Broker-dealer execs were quick to weigh in with their comments at a Financial Industry Regulatory Authority event about the proposed Regulation Best Interest, with one voicing his concern that it will be a compliance nightmare for small broker-dealers.

The agency, Redfearn said during remarks at FINRA’s annual conference in Washington, is “asking for your input on a long list of questions,” requesting that broker-dealers provide the agency with data on their current business practices “related to advice and how they would change in response to the proposal.”

He encouraged individual firms to consider providing “descriptions of their current business practices and compliance systems.”

The comment period expires on Aug. 7.

Redfearn noted that, along with garnering feedback via town halls, the agency’s Office of the Investor Advocate is “performing investor testing,” which he said the agency anticipates making the results available in the public comment file.

The agency will also pursue “regulatory harmonization” as it collaborates with the Department of Labor, state securities regulators, state insurance regulators as well as FINRA, Redfearn said.

Reg BI’s ‘Intended Purpose’

Since the agency approved the standard of conduct package on April 18, Redfearn said he’s “seen and heard a lot of commentary about what Regulation Best Interest is supposed to accomplish and the many ways in which it does too much or too little,” with folks seeing “something different in it. And, each tends to be predisposed to see what they want to see at this stage of the game.”

What does he see? “A significant change from the status quo for broker-dealers that provide advice. But [Reg BI] is a change that builds upon how brokerage advice has been regulated for decades.”

In undertaking the rulemaking, he continued, “the Commission recognized the importance of the transactional or ‘pay-as-you go’ brokerage model as a potentially cost effective, and sometimes less costly option for investors to pay for investment advice.”

Reg BI, he said, “tackles a fundamental question of vital importance to investors. And that is, ‘how should a financial professional provide advice in the face of conflicts?’”

The proposal also sets out for broker-dealers “a disclosure obligation to address some of the widely documented investor confusion,” Redfearn said.

BDs, Attorneys Weigh In

Robert Colby, FINRA’s chief legal officer, received mixed reviews when he asked a panel of broker-dealer officials after Redfearn’s remarks if the SEC’s Regulation Best Interest “will work.”

“I’m optimistic this will work quite well,” said Daniel Kosowsky, a managing director at Morgan Stanley, noting, however, that he sees challenges “on the operational” side in determining “timely disclosures” and how they “should be disclosed.”
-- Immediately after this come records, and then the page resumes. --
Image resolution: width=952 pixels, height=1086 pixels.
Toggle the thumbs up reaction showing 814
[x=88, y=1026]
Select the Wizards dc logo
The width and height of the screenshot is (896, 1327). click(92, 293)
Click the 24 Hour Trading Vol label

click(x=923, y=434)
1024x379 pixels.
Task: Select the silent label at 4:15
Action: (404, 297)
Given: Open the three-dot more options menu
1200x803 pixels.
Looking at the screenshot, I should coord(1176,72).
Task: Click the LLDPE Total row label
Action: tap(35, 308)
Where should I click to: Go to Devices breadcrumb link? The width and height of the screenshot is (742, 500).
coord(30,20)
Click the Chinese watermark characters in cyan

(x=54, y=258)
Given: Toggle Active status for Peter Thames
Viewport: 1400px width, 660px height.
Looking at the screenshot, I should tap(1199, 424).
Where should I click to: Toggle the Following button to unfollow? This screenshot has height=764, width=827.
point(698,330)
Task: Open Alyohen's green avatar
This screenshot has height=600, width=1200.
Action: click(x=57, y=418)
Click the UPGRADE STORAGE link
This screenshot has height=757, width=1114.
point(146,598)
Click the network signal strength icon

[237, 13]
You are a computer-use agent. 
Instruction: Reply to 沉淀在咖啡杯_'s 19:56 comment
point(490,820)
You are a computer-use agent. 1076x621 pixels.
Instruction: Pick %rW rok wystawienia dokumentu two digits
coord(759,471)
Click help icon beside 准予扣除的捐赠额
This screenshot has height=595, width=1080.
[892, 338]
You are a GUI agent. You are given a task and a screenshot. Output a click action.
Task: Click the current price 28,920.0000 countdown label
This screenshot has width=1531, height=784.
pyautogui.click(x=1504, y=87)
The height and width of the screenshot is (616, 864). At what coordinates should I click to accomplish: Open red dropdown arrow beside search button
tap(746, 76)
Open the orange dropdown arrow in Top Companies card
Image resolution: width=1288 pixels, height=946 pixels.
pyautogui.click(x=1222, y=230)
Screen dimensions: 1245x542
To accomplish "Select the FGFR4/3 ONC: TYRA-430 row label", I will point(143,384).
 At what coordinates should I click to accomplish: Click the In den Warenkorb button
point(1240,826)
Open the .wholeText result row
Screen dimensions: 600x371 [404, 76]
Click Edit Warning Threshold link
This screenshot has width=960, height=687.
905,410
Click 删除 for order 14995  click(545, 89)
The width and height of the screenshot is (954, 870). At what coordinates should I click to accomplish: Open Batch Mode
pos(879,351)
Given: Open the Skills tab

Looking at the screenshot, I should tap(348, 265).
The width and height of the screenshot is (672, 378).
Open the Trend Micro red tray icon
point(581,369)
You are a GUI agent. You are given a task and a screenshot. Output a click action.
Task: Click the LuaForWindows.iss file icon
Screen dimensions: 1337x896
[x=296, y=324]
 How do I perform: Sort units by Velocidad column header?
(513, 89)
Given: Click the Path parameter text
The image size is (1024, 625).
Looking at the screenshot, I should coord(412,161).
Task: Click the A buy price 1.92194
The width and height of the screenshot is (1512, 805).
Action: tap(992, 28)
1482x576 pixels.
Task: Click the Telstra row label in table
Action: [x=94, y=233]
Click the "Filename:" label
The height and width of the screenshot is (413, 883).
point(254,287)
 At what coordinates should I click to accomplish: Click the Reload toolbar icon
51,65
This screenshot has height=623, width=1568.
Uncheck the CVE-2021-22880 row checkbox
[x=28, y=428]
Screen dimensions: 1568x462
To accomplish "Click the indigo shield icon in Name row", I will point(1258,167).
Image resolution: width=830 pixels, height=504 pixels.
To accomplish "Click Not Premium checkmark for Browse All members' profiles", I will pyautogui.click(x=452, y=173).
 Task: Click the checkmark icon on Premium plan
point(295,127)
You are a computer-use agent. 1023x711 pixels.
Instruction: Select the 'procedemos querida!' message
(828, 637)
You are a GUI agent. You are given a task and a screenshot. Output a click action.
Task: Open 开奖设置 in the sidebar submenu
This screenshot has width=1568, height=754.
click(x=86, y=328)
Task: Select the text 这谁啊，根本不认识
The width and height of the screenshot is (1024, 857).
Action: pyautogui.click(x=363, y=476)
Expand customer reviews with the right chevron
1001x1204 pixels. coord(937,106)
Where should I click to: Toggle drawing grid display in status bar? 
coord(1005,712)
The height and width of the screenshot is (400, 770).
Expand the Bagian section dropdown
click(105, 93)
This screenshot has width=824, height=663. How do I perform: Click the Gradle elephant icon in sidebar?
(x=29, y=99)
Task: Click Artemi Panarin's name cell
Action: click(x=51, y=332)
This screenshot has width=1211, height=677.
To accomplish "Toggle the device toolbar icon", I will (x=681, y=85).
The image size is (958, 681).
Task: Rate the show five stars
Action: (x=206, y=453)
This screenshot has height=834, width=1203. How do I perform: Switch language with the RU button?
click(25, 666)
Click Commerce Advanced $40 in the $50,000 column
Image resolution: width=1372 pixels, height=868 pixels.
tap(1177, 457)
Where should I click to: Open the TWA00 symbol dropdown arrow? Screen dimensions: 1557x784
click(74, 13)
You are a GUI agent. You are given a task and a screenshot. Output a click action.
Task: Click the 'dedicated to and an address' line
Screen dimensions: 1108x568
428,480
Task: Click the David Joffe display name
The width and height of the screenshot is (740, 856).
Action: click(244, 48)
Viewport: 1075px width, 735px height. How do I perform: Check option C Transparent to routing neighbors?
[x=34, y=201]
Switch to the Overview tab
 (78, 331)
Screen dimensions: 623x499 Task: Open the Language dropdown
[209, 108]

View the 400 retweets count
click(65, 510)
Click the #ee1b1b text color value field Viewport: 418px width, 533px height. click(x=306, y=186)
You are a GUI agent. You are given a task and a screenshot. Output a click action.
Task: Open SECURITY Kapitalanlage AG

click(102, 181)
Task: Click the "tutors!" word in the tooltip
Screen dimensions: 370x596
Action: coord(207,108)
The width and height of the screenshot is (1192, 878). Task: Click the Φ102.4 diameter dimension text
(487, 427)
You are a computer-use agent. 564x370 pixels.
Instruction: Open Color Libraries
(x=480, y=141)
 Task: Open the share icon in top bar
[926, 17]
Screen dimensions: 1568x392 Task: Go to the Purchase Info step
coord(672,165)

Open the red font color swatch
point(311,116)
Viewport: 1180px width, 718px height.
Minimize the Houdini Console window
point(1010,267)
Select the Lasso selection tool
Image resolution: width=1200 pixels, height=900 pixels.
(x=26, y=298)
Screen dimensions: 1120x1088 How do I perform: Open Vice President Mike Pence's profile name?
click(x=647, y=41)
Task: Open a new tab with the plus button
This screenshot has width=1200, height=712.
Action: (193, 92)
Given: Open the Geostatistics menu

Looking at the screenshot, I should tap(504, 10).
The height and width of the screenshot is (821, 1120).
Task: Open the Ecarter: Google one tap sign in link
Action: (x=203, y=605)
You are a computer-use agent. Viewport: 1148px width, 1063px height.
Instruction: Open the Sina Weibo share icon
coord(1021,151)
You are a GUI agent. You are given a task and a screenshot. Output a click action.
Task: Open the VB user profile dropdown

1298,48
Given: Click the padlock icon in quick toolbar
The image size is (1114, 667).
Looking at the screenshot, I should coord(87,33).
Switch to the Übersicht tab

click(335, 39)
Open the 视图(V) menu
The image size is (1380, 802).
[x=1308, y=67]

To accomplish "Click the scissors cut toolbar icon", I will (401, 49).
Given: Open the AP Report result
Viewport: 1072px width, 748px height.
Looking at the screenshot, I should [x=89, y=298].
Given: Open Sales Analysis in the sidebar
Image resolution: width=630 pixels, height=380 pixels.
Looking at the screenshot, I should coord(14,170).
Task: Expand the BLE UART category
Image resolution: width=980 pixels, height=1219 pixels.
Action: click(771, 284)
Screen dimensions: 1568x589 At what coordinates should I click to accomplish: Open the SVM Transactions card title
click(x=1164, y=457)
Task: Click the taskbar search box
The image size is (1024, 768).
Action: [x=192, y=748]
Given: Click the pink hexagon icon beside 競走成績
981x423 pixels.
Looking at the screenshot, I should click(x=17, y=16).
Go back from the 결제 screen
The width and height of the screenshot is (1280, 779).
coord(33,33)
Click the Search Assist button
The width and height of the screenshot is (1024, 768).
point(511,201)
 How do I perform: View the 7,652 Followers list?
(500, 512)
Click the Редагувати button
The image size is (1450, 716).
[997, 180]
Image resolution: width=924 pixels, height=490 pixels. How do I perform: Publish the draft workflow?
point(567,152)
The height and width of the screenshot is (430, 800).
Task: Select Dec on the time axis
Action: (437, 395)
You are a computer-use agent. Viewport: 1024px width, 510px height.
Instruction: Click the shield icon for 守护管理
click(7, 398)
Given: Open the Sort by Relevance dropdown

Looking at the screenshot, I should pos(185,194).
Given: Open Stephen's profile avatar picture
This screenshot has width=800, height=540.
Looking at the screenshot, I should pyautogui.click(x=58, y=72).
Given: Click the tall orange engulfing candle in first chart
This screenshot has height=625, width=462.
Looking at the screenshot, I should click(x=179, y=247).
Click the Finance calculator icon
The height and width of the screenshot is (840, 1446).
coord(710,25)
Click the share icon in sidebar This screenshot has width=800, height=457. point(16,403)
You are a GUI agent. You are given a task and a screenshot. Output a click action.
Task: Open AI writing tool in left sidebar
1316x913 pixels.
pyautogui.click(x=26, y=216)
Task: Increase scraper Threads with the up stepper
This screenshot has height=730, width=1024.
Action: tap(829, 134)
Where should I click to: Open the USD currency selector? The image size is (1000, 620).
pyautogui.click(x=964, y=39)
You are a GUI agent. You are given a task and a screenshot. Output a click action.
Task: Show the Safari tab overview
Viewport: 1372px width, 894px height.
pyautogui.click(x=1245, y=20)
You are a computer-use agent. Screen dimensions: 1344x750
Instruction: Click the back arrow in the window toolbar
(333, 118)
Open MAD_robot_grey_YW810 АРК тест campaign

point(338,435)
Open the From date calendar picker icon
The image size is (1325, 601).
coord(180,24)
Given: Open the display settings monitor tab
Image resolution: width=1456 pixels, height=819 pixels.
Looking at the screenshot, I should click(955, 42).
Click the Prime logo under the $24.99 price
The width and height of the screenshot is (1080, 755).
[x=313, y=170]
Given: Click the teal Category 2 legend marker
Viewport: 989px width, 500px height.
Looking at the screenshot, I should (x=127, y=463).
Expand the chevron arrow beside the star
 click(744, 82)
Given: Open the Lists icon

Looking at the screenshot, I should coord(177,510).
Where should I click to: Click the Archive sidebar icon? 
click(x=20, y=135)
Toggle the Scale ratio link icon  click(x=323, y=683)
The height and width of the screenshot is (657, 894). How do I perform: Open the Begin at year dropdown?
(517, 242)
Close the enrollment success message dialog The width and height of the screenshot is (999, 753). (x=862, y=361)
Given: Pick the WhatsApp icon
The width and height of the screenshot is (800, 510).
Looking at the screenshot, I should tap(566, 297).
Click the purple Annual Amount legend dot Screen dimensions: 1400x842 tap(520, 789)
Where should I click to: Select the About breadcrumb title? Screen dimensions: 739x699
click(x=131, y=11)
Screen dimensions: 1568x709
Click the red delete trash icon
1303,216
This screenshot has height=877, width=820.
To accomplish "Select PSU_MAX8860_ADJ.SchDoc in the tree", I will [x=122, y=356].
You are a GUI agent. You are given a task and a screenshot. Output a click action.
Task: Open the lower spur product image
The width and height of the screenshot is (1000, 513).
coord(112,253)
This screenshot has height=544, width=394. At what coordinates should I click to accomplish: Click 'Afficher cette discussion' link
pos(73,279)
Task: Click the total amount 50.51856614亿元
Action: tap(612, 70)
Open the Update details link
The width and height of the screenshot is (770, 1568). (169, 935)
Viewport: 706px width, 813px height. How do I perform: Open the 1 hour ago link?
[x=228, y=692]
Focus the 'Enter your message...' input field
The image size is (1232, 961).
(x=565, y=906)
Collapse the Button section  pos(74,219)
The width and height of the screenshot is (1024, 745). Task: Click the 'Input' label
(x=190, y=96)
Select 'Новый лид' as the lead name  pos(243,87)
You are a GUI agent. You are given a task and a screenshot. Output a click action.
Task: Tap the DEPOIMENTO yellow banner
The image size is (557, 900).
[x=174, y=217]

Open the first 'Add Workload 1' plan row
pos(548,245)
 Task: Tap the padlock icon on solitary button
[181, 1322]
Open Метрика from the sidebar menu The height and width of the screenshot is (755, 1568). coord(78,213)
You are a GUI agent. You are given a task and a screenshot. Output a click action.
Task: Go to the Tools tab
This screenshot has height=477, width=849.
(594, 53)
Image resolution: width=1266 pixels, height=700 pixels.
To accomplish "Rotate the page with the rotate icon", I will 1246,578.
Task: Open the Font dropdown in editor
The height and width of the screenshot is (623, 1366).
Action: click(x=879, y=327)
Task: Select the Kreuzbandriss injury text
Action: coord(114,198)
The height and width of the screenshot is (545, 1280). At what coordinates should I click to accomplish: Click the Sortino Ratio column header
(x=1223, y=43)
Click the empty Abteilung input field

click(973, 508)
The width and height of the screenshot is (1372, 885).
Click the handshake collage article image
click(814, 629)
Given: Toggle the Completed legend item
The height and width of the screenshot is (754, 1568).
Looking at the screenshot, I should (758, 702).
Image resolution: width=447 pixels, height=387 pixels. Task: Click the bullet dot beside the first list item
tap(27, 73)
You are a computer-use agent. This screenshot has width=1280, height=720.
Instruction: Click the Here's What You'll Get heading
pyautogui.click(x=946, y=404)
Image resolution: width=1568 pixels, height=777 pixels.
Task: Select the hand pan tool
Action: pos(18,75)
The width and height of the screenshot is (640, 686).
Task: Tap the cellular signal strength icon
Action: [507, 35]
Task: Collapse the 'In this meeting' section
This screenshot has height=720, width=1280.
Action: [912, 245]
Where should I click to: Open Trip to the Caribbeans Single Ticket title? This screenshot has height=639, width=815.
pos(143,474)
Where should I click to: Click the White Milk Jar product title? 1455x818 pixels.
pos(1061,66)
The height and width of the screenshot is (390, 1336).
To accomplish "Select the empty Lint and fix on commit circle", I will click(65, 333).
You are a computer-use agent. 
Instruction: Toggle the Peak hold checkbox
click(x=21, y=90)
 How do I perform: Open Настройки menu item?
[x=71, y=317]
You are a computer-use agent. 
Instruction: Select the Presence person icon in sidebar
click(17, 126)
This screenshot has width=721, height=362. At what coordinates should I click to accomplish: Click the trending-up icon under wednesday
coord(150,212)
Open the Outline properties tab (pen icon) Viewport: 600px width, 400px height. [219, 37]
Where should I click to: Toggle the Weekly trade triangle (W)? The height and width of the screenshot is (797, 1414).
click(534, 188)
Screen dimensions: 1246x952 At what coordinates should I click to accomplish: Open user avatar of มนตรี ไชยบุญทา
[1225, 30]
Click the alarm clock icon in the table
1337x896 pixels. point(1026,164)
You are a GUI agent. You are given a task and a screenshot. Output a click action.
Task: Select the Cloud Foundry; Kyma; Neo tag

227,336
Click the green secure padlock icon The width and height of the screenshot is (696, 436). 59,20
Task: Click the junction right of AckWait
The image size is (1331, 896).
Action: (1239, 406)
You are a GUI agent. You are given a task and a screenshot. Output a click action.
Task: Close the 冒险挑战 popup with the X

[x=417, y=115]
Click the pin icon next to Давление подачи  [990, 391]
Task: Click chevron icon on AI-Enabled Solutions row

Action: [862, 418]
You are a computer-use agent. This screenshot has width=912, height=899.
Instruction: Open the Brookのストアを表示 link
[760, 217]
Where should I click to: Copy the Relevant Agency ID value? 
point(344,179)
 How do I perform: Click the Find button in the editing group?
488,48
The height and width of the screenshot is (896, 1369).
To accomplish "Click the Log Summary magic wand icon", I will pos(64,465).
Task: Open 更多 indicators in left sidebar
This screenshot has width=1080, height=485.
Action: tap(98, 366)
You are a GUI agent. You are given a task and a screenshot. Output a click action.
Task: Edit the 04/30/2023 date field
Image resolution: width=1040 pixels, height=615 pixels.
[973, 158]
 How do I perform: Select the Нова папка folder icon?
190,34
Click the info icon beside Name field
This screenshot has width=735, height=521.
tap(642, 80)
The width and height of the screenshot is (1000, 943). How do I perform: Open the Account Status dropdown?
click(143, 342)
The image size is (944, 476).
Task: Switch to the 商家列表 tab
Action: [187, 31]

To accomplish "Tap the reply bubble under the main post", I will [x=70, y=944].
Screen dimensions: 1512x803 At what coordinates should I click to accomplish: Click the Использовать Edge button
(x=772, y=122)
Robert Muh, CEO of Sutter Securities Inc., stated that he has “some real concerns and problems with the [Reg BI] rule as it’s currently written. The problem is, it’s one size fits all.”

Of the roughly 3,700 FINRA members, “over 1,000 of the member firms have five or fewer registered people,” Muh said.

The larger firms, Muh continued, “can handle this [proposed rule] relatively easily. The burden is going to be on the small firms.”

Hillary Sale, Walter D. Coles professor of law and professor of management at Washington University in St. Louis, said that while “disclosure is a perfectly good thing … what we know from the research is that when you disclose conflicts, the clients trust you more, which means you’re better able to dupe them once you tell them that they should trust you because you disclosed your conflict.”

Therefore, disclosure, she continued, “is actually a two-edged sword.”

Stephen Cutler, a partner at Thatcher and Bartlett and former vice chairman and general counsel for JPMorgan Chase, opined that the challenge of Reg BI is “the nondisclosure parts” of the proposal. “I think it’s easy to get disclosure right here,” but problems arise “when we start to talk about eliminating conflicts or mitigating conflicts,” particularly around proprietary products.

“We don’t know at this point what is enough of a mitigant,” Cutler said. “When do you have to eliminate a conflict or mitigate it? How much mitigation is enough?”